▸ Testo estratto:

═══

Recensione a cura di Cristina di "Racconti in valigia"

Il romanzo di Henning Mankell oscilla tra Svezia e Zambia, tra un passato e un presente che si intrecciano fino a diventare un tutt’uno.
Il collante è Hans Olofson: svedese, figlio di un padre ex marinaio ora boscaiolo e di una madre andata via quando lui era un bambino. Trascorre la sua adolescenza in compagnia di Sture e della donna “senza naso” fino a quando la vita non farà loro uno sgambetto e Hans si ritroverà da solo con un padre ubriacone dal quale ha ereditato  la passione viscerale per il mare e per le terre lontane. Inadeguato per la realtà che lo circonda e deciso a realizzare il sogno di Jennie, la donna senza naso, parte alla volta dell’Africa diretto alla missione di Mutshatsha, vicino Lukasa, Zambia.
Originariamente concepito per restarvi solo alcuni giorni, il viaggio in Africa si trasforma in una lunghissima permanenza come bwana, padrone.
Venti lunghi anni in cui anche noi lettori possiamo sentire l’odore della terra africana, vedere i tramonti infuocati, lasciarci meravigliare dalla sua bellezza e allo stesso tempo temerla; dormire con un revolver sotto al cuscino perché i neri non vogliono più i bianchi nella loro terra. Comprendere l’arroganza dei bianchi anche laddove è vestita di bontà nel pensare di aiutare questa gente partendo dai nostri concetti. Ma ci sono differenze di colore nel pensiero stesso, il pensiero bianco non sarà mai nero: intriso di credenze, antenati,natura e grande dignità.
Non è possibile comprendere l’Africa fino in fondo, ce lo insegna Hans e  Mankell ci prende per mano in questo continente.
Vent’anni dopo, Hans si ritroverà allo stesso aeroporto da cui era arrivato, e noi con lui.

═══

▸ Dati dell'esercizio:

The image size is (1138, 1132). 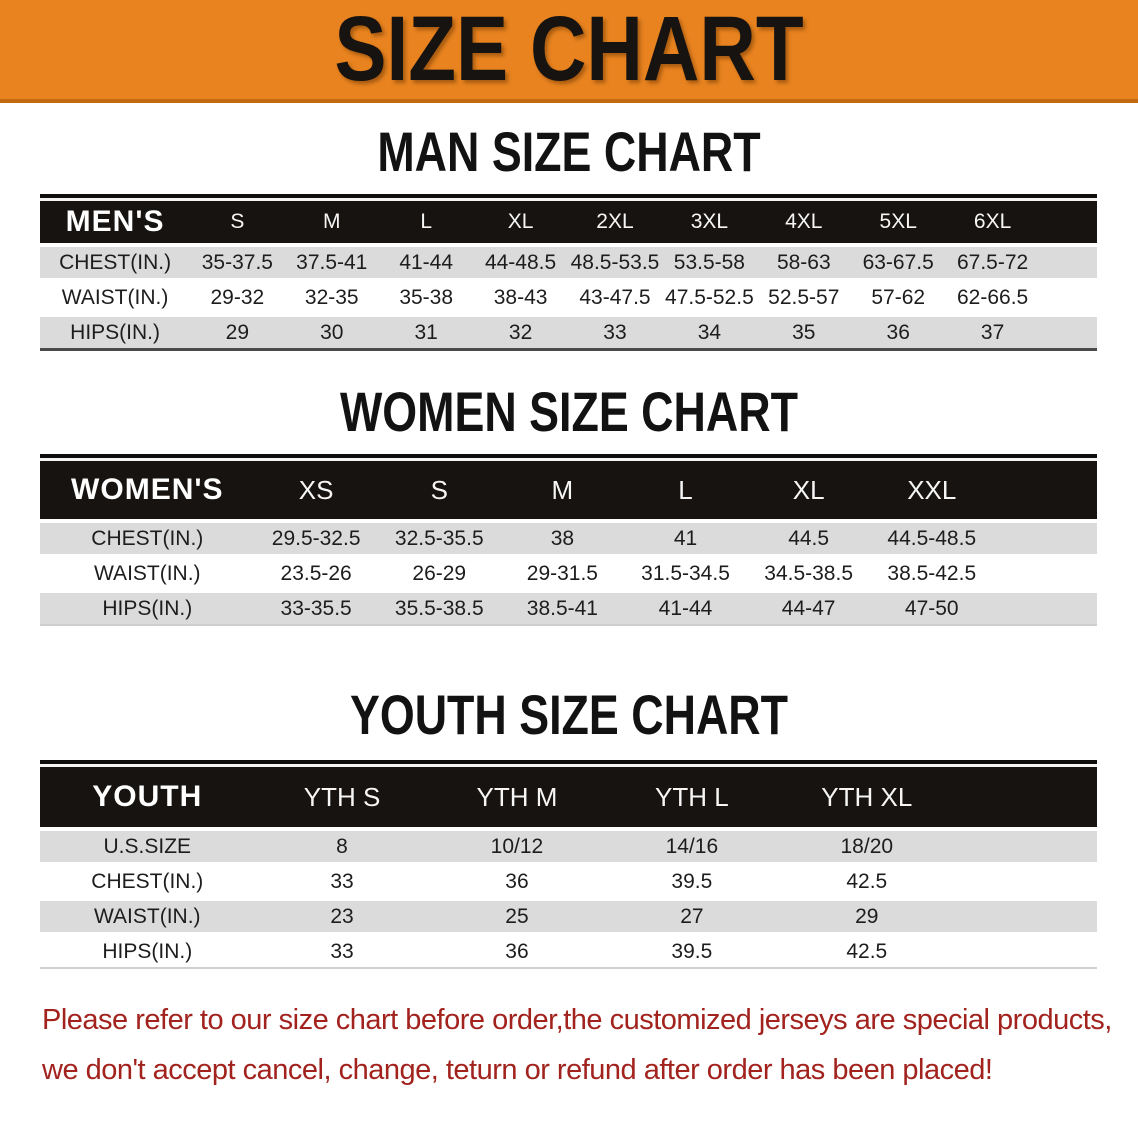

═══

▸ Richiesta 1: Copia dalla recensione il passo che comincia con "Recensione a cura" e prosegue fino a "diventare un tutt’uno.".
▸ Richiesta 2: Secondo la recensione del romanzo di Mankell, quanti anni resta Hans in Africa?
▸ Richiesta 3: Prosegui la recensione del romanzo di Mankell a partire dall'ultima frase riportata.

▸ Risultato 1:
Recensione a cura di Cristina di "Racconti in valigia"

Il romanzo di Henning Mankell oscilla tra Svezia e Zambia, tra un passato e un presente che si intrecciano fino a diventare un tutt’uno.

▸ Risultato 2: Venti anni.

▸ Risultato 3:
È stato un viaggio vero, come volare sul sole rosso dello Zambia o avvertire la presenza costante dell’occhio del leopardo e calpestare la sua terra rossa.
Tutti noi lettori portiamo un pezzetto di Africa, lo stesso che Hans porta con sè nel suo viaggio verso casa.
<< Porto l’Africa dentro di me come il suono lontano dei tamburi nella notte. Un cielo stellato di una purezza che non ho mai visto altrove. I cambiamenti della natura sul diciassettesimo parallelo. L’odore del carbone di legna, i miei lavoranti che odorano sempre di sudore stantio. Le figlie di Joyce Lufuma che procedono un fila indiana con il loro carico sulla testa>>.
 
Ho apprezzato questo libro per la sua potenza evocativa e perché Hans è un po’ tutti noi alle prese con i dilemmi della vita, dell’andare o restare, sentirsi fuori posto. Prendere per mano il coraggio o forse la follia.
Abbiamo tutti un viaggio da raccontare e un altro che ci aspetta.

La mia amica Cristina propone libri da leggere per ogni destinazione. Un bel modo per entrare già nello spirito del luogo.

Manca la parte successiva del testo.